MS: Yeah, it was run by a guy called Barry James, he unfortunately died, crikey, he must’ve died twenty years ago now, but he was into skateboarding and he, I think he maybe, I don’t think he’s credited with bringing it into the country but I think he may have been the guy who did bring it into the country, yeah, I think he may have been, but he was certainly there right at the very beginning.
MR: Was he your flat mate?
MS: No he wasn’t. He sold the shop when I moved down, down to it, to a couple of other guys, Jim and Alex, they, Alex ran a business, he worked for an office on the first floor and I lived in a sort of pigsty on the second floor.
MR: Was there a kind of scene around it?
MS: Yeah, very much so. I mean the scene was a lot smaller than the people who windsurfed.

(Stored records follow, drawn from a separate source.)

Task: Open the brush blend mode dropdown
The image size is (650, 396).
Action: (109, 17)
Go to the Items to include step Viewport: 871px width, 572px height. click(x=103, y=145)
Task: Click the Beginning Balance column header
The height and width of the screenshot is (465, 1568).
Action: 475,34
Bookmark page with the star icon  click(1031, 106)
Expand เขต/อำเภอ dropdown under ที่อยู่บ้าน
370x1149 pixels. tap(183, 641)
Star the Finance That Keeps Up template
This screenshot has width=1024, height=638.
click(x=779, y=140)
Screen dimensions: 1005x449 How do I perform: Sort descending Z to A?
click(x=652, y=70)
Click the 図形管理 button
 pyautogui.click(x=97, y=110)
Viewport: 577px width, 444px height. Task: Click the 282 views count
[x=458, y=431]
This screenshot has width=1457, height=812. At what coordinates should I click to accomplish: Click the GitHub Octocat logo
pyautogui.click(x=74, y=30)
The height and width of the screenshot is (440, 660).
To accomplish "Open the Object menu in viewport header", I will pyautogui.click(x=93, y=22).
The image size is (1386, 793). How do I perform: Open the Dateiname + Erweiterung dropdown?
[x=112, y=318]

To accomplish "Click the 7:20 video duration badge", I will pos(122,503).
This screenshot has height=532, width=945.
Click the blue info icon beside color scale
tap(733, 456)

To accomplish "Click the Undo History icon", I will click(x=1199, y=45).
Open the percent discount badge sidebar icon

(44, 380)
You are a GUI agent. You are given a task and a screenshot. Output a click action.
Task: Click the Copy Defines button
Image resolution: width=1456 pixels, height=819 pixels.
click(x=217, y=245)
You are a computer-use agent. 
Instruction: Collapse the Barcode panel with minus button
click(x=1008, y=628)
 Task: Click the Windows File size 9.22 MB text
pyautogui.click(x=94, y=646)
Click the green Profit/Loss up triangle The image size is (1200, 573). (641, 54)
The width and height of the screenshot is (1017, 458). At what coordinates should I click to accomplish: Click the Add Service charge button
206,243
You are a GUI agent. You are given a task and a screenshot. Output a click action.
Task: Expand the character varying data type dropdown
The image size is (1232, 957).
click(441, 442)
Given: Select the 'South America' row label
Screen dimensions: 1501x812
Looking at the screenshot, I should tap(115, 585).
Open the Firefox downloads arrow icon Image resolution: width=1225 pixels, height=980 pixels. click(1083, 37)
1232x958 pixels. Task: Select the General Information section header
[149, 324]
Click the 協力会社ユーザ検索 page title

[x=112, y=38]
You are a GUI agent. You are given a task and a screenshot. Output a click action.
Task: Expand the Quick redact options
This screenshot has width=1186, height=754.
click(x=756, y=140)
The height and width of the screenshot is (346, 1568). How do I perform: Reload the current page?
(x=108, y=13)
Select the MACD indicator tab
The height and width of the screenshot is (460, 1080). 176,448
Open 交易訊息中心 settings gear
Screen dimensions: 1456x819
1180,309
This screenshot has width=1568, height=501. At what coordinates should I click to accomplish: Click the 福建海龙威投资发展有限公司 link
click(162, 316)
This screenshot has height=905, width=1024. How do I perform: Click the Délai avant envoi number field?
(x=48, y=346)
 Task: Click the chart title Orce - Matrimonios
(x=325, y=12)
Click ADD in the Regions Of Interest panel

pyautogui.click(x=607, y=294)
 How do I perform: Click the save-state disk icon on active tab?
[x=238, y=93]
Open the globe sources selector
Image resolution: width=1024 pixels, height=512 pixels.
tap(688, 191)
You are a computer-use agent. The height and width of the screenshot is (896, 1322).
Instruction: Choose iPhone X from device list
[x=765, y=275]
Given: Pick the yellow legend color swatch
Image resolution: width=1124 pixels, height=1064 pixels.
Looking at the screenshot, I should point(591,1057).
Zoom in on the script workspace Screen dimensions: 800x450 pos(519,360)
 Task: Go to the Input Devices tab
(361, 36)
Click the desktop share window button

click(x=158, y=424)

It was quite a mixed group of people, a few ex-water skiers so they had a, cliques not really the right word but they would kind of group together and – because there was a bar in the basement and they tried to run it as a club, too, but there were only probably a handful of people that regularly went there, maybe ten, maybe twelve on a busy day, but a lot more than that actually did the sport, but in terms of having it as asocial thing as well people did come and do it and go away again, but there were a few of us who became friends and ended up as a group of friends who thought we were surfers and, you know, you made sure you always drove your car around with the board on the roof, you know, just to let everyone know. And one of my friends, Dan, he’s still a friend – he had a VW Beetle, so his was the car we always wanted to be going anywhere in because of course it was a bit more surfy, but yeah, it was good fun, yeah, it gave us a focus really I suppose, yeah.
MR: Was it a male dominated scene?
MS: Yeah, it was, I mean girls were always around you, and I suppose always, again, you felt quite good about yourself and quite – there were very few of us doing it so you felt quite elite if you like, quite special really, and certainly there were girls around but there weren’t really girls taking part in it. There were a few involved in the sport but very few, because windsurfing is quite a strength thing, you know, you do have to be physically quite strong to do it and I think that would put a lot of girls off. Once you become able then the strength become less of an issue, but there weren’t that many girls doing it really. I can’t think of a girl locally that was windsurfing, apart from on a very light wind day when the seas are millpond flat because you can just have a go at it like you would sit on the top of a dinghy, but getting a bit more advanced I’d have to say no, there just weren’t.
MR: Was that the same as surfing?
MS: Surfing there were a lot more girls doing it, but again there was a great film and I remember watching it in the eighties called Puberty Blues, an Australian film, I remember reading about it in a Sunday supplement and then seeing it, and it was about, it was an Australian film, but it was about how chauvinistic the surf scene was and it was unthought of, girls, you know, it’s a guys’ thing, you stay away from the water, you know, you lay on the beach and look good but you stay out the water kind of thing, so surfing had a fairly male dominated dynamic really. These days, I don’t think so. There’s a lot of girls very successful in competition and, you know, are just as good surfers as the guys.